Is it necessary to spray or paint a gloss finish over my new paintings? Does it make much difference in preserve the acrylic painting?


----------



## TerryCurley (Jan 4, 2015)

I always do. I too question if it is truly necessary but even if it isn't I think it gives the painting a nice finished look.


----------



## Toriya (Jun 2, 2015)

Plating acrylic painting varnish is not necessary. When the acrylic dries, it acquires a solid film that is not susceptible to buildup of dirt or atmospheric changes. Makes sense to varnish, if you want the scene to be acquired uniformly glossy look. Even the paint tends to fade over time. Therefore, there are varnishes with UV protection.


----------



## ssly3333 (Jun 10, 2015)

*Thanks. I will varnish then.*

Thanks so much Toriya & Terry.
Excellent advice. I will varnish then.


----------



## Artsupplies (Aug 27, 2013)

Nice advice Toriya. I agree with you.


----------



## Sorin (Jun 15, 2015)

One side input: Have thoughts if you wish to photo/print since most such finishes give a gloss which reflects light as white spots & sheens. I photo/scan before final sealing.


----------



## ssly3333 (Jun 10, 2015)

*photo/scan before final sealing.*

Great advice. I will take a picture of it before taking a picture of it. What did you mean by "scanning" the painting?


----------



## Sorin (Jun 15, 2015)

Scanning... Think of a flatbed scanner. They also use what I call "drum" scanners which are only good for flexible stuff like paper since the drum is essentially a roller which turns the image before the scanning device. Scanning gets a better image since its taken right on the surface. A photo is taken from some distance away and loses some resolution and tends to warp the outer edges, which then has to be dealt with. Scanning anything larger than 11"x17" gets kinda expensive. Photos you can do yourself with proper equipment & thought.


----------



## ssly3333 (Jun 10, 2015)

*Thanks Terry*

Thanks for the input!


----------



## Asancta (Jul 28, 2015)

ssly3333 said:


> Is it necessary to spray or paint a gloss finish over my new paintings? Does it make much difference in preserve the acrylic painting?

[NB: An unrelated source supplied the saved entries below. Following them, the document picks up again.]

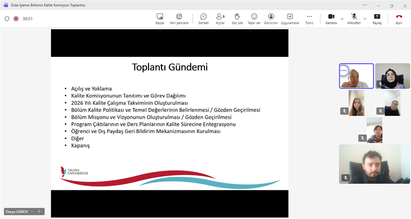The height and width of the screenshot is (219, 411).
Task: Open the Sohbet chat panel
Action: point(203,18)
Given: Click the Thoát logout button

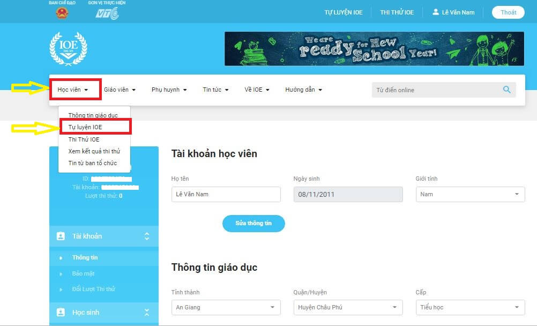Looking at the screenshot, I should tap(508, 12).
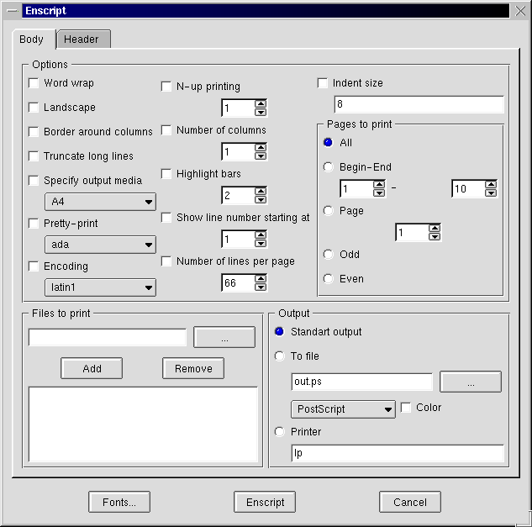
Task: Open the PostScript format dropdown
Action: click(x=343, y=409)
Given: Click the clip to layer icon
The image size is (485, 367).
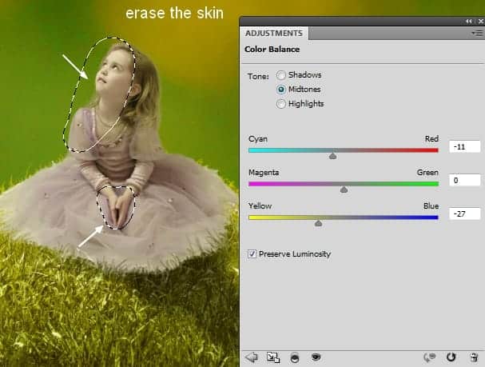Looking at the screenshot, I should pos(295,357).
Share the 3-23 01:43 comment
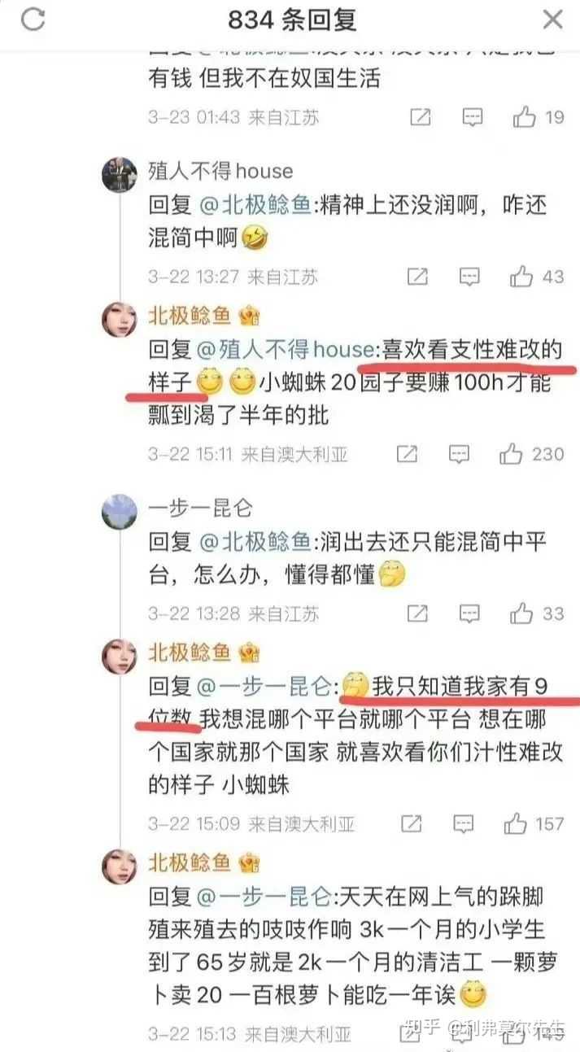580x1052 pixels. (420, 117)
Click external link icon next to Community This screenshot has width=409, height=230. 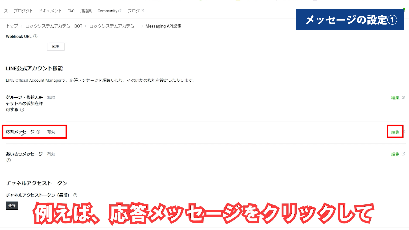click(x=120, y=11)
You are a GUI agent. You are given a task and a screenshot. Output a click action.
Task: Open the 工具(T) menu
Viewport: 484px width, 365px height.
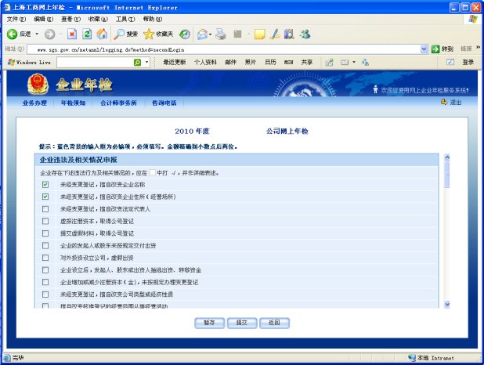pyautogui.click(x=124, y=18)
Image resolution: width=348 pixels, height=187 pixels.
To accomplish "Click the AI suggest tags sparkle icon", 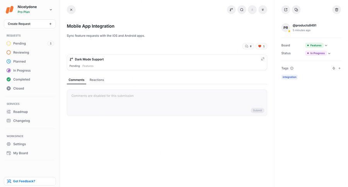I will click(x=334, y=68).
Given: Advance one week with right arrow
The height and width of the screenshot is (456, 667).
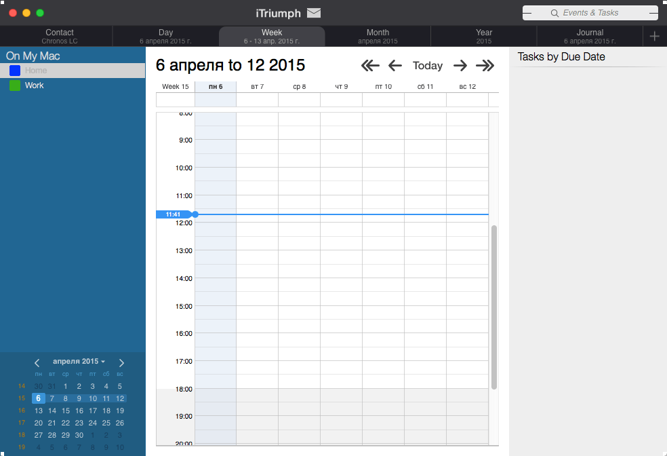Looking at the screenshot, I should 460,66.
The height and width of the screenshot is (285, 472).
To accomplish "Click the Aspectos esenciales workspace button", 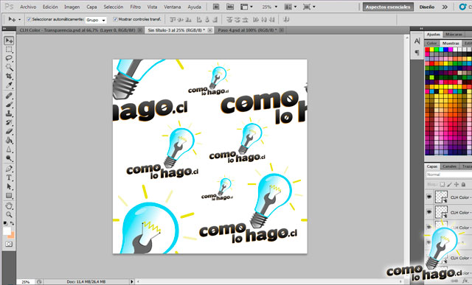I will click(x=388, y=7).
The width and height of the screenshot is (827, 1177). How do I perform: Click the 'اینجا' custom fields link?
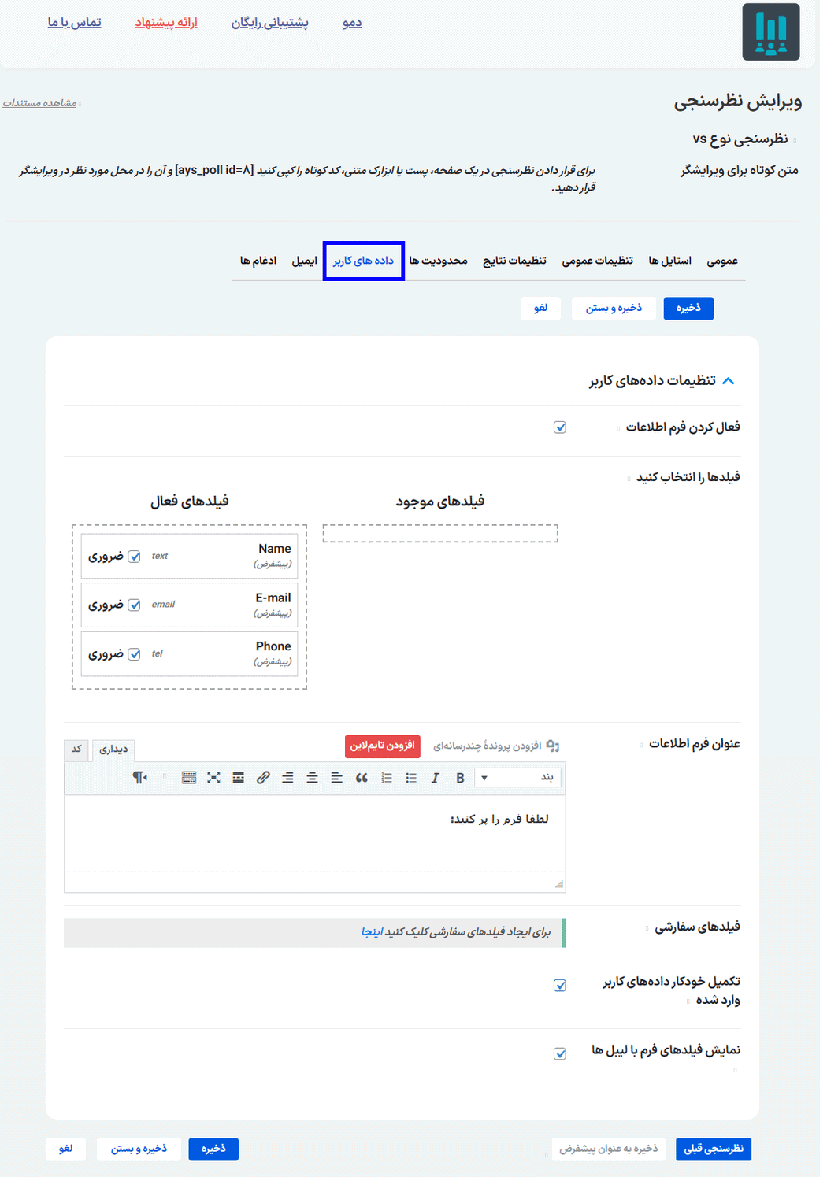(x=372, y=932)
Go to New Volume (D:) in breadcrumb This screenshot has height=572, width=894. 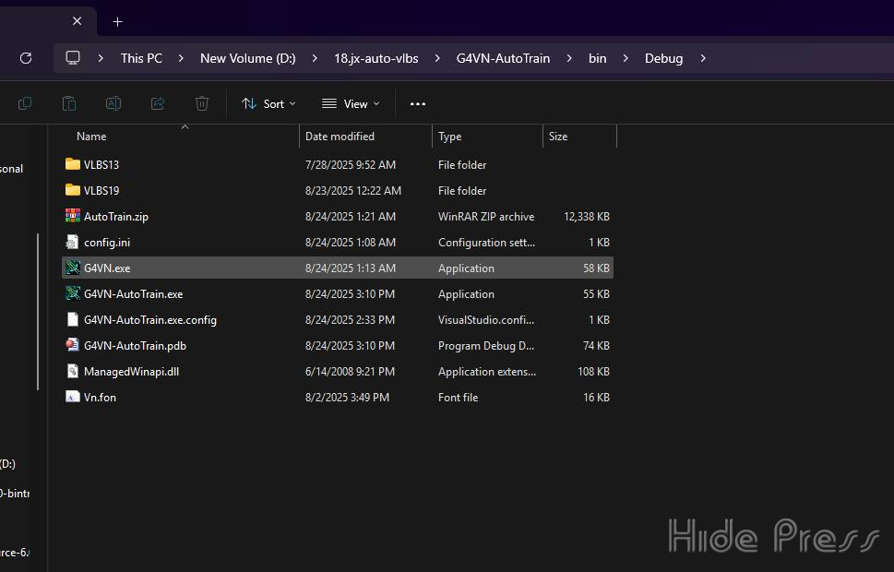[x=247, y=58]
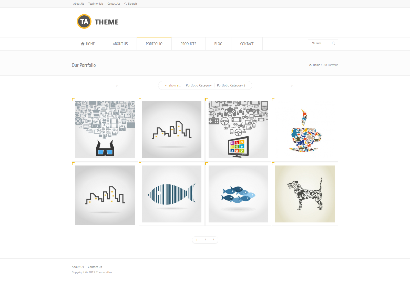410x283 pixels.
Task: Click Contact Us link in footer
Action: click(x=95, y=267)
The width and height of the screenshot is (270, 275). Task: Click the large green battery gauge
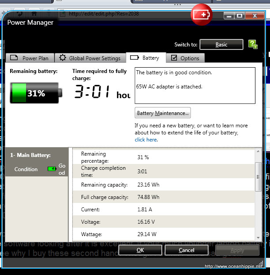pyautogui.click(x=34, y=93)
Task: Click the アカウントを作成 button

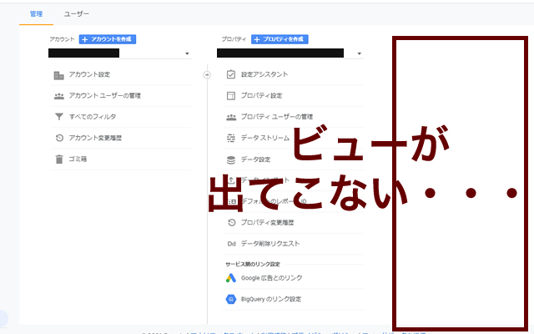Action: click(x=108, y=39)
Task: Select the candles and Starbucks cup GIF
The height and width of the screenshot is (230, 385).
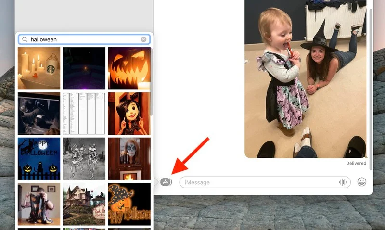Action: pyautogui.click(x=39, y=68)
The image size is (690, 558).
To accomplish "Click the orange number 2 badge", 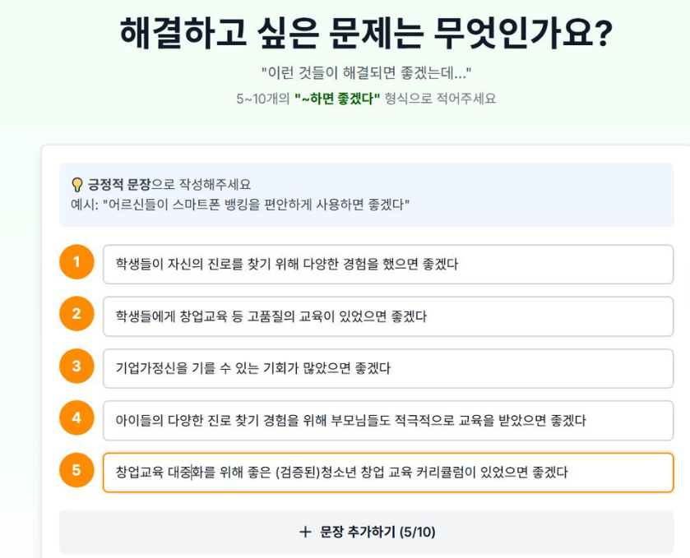I will click(76, 315).
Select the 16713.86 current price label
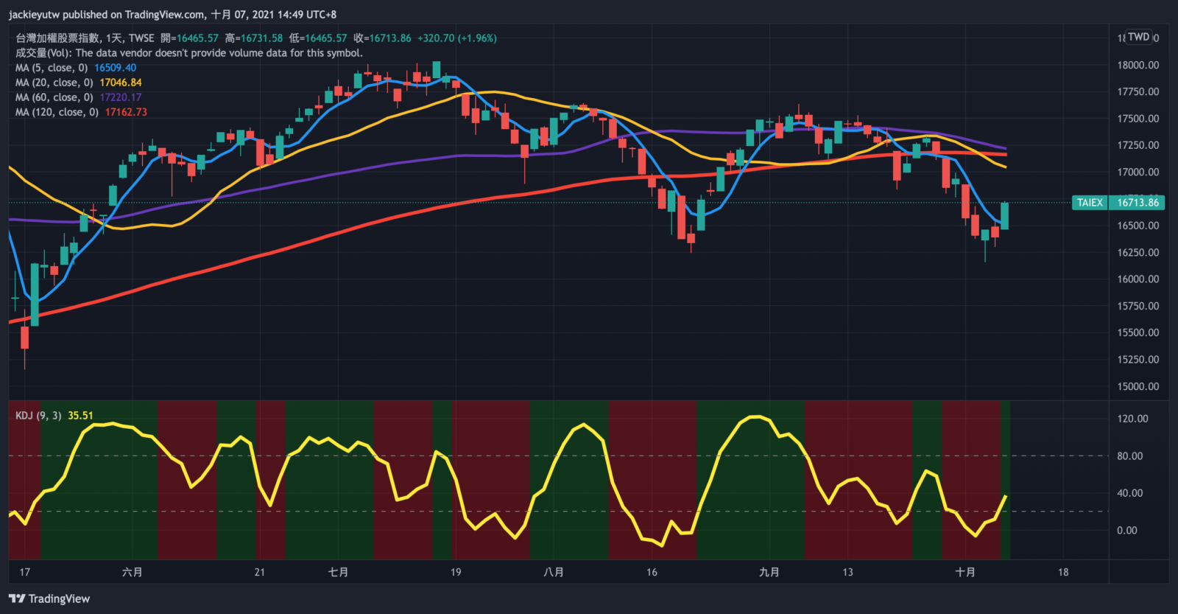Screen dimensions: 1178x614 tap(1138, 203)
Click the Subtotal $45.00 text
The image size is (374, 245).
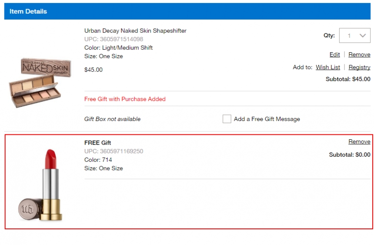click(348, 79)
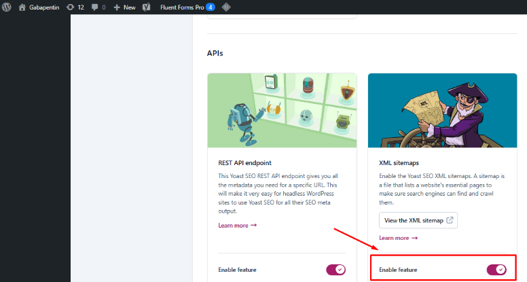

 If it's a good acrylic brand no but also depends how you use the acrylic and with what other medias.For ex I do use a lot of gold leaf so it's a must to use some coating over it also I've seen some artists that dilute the acrylic with too much water to give the painting that "Watercolor" aspect and one thing is for sure with acrylics:too much water =painting will last less so again you will need a coating.I also used acrylics with pastels and as everyone knows pastels DO NEED some fixative on top. Acrylics are very flexible and can be used with so many other medias and can look like oils but also like watercolours...,that;s why I love themhttp://www.artistforum.com//www.pinterest.com/pin/create/extension/


----------



## ssly3333 (Jun 10, 2015)

*Thanks a lot!!*

Thanks a lot.


----------